Mr Kent said mortgage arrears – the proportion of borrowers who are behind on their mortgages – had risen but remained low overall.

But he had heard that problem borrowers were more likely to sell their homes thanks to the RBA’s relationship with the financial sector.

“Borrowers who have persistent difficulty paying their mortgage and have no other options to adjust their finances may decide to sell their home,” Mr Kent said.

“Our contact with lenders suggests that more households are making this very difficult decision while it is less costly financially, given the low share of mortgages currently in negative equity of less than 1 per cent.”

The central bank is keenly aware of this impact and in its latest report emphasized that these sales are a last resort with a major impact on “financial and psychological well-being”.

“It is worth emphasizing that the Central Bank Board is prepared to address interest rate risk and the adjustment burden experienced by households and businesses with large debts,” Mr Kent said.

“Australians more broadly, including those renting and those without debt, have had to restrict their spending during a period of high inflation.

“While the Board recognizes the diversity of conditions facing different households and businesses, it has only one tool at its disposal to achieve its inflation and employment targets: the cash rate target.”

Mr Kent also pushed back on economists’ speculation that the Australian economy was hit harder by interest rate rises than its counterparts overseas.

The RBA’s analysis showed that “the impact of monetary policy is neither faster nor stronger in Australia than elsewhere”.

“Central forecasts from RBA models for how much GDP and inflation will fall in response to an unexpected rise in policy rates remain close to those produced by models used by central banks in the United States, the Eurozone, the United Kingdom, Canada and Sweden.”

But he also acknowledged that there are many differences in how this flows through the economy.

Australia has a higher share of variable loans with interest rates changing over time than most developed economies.

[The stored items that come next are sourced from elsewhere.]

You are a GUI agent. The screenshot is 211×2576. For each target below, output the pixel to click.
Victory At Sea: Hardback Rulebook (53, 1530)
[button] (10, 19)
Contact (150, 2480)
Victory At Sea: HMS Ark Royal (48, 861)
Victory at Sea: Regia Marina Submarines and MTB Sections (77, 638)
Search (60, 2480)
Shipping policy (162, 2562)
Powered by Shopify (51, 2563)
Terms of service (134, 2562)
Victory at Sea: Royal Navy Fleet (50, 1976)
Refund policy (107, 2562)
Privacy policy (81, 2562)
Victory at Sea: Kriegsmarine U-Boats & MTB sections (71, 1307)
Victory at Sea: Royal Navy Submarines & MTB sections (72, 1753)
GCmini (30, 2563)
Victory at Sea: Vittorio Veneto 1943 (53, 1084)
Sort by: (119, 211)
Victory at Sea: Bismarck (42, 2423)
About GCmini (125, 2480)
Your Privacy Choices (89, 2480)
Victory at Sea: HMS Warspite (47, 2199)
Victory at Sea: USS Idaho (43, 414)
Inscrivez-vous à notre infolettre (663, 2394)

Local banks often consider a large interest rate buffer when making loans, but this ensures that the vast majority will be able to repay their loans.

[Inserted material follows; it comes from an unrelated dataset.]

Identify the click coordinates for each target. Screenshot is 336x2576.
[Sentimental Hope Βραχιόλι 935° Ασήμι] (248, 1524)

On the other hand, higher rates in other countries, such as the United States, have led to much lower turnover in the housing market as homeowners become less likely to refinance or move their homes. This increases the pressure on the economy.

But high interest rates didn’t hurt everyone. Savers who were badly hit by cash rates at emergency lows are now getting a better return on their bank balances.

Mr Kent said about 80 per cent of interest rate increases were reflected in bank deposits, a better rate than in many other developed economies.

Businesses are also under pressure from higher interest rates, paying down more on debt and reducing the likelihood of new projects.